Over the past ten years, the Americans with Disabilities Act (ADA) has been an increasingly important force in the architectural openings industry. Building design has slowly evolved over the past decade to include many elements that were not previously common to architectural practice. Elements such as ramped entryways, automatic entrances, tactile signage, and elevator access have become commonplace in today's building designs. The architectural openings industry has adapted as well, with the virtual elimination of doorknobs, and the growing demand for products such as automatic operators, lever handles, ramped thresholds, and closers with reduced opening force. Let's examine some of the components of an opening, and what makes them important to accessibility and ADA compliance.

Starting at the floor, ADA states that changes in level up to 1/4 inch may be vertical without edge treatment. Changes in level between 1/4 inch and 1/2 inch must be beveled, with a slope no greater than 1:2.
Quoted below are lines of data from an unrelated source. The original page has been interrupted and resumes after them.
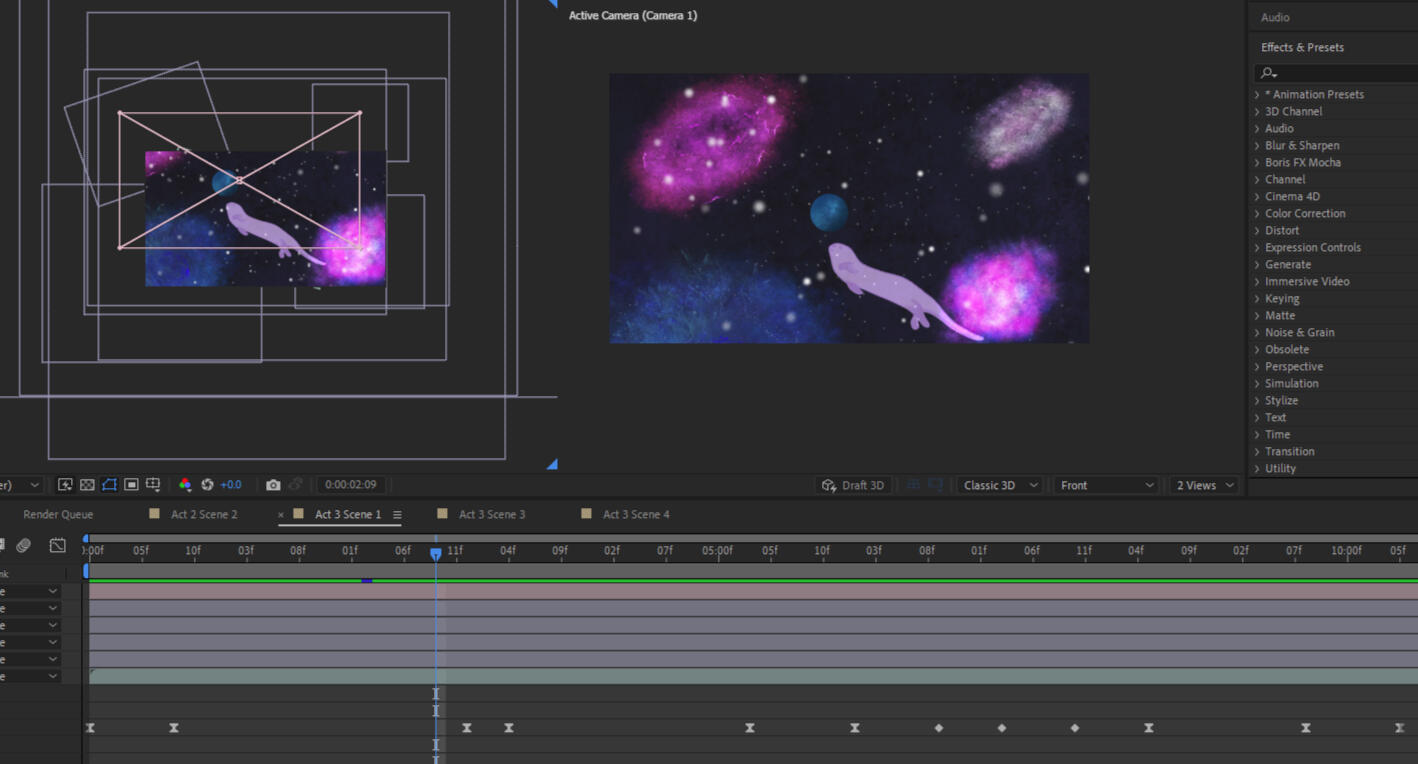Click the current time 0:00:02:09 field
This screenshot has height=764, width=1418.
pyautogui.click(x=350, y=485)
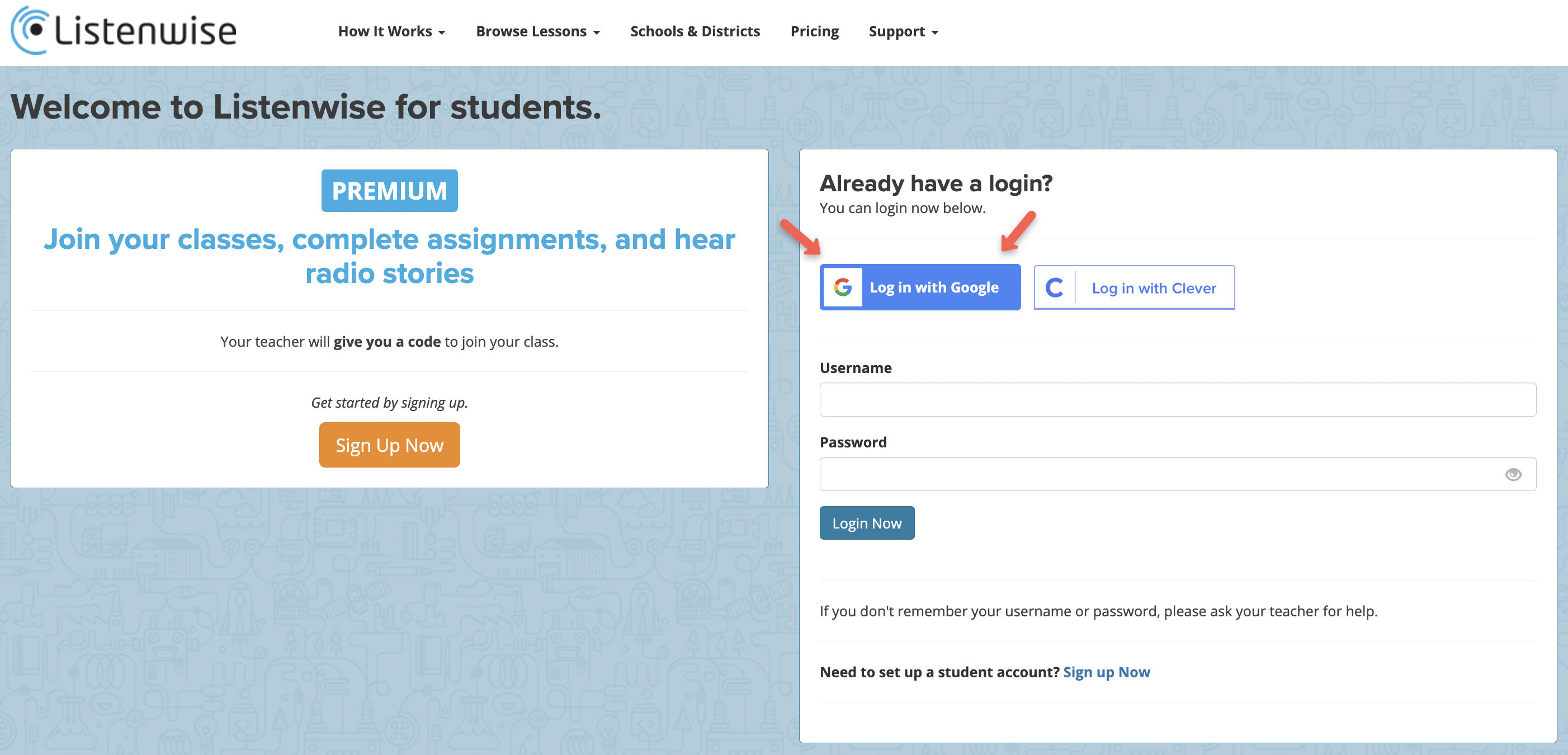This screenshot has height=755, width=1568.
Task: Expand the How It Works dropdown
Action: point(390,30)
 1/4 inch change in floor level at opening

Changes in level greater than 1/2 inch must be accomplished by means of a ramp not exceeding 1:12 slope.

sloped change in floor level at opening

ADA also requires that thresholds not exceed 3/4 inch for exterior sliding doors, or 1/2 inch for other doors. This means that typical saddle-type thresholds up to one half inch in height are acceptable. These are the standard in the industry, but limiting the threshold height to one-quarter inch for areas that may require wheelchair access or cart traffic is a wonderful idea. It makes it slightly more difficult to adjust a door sweep to make perfect contact with the sloped edge of the threshold, but the decrease in threshold height makes wheeling anything through the opening much easier.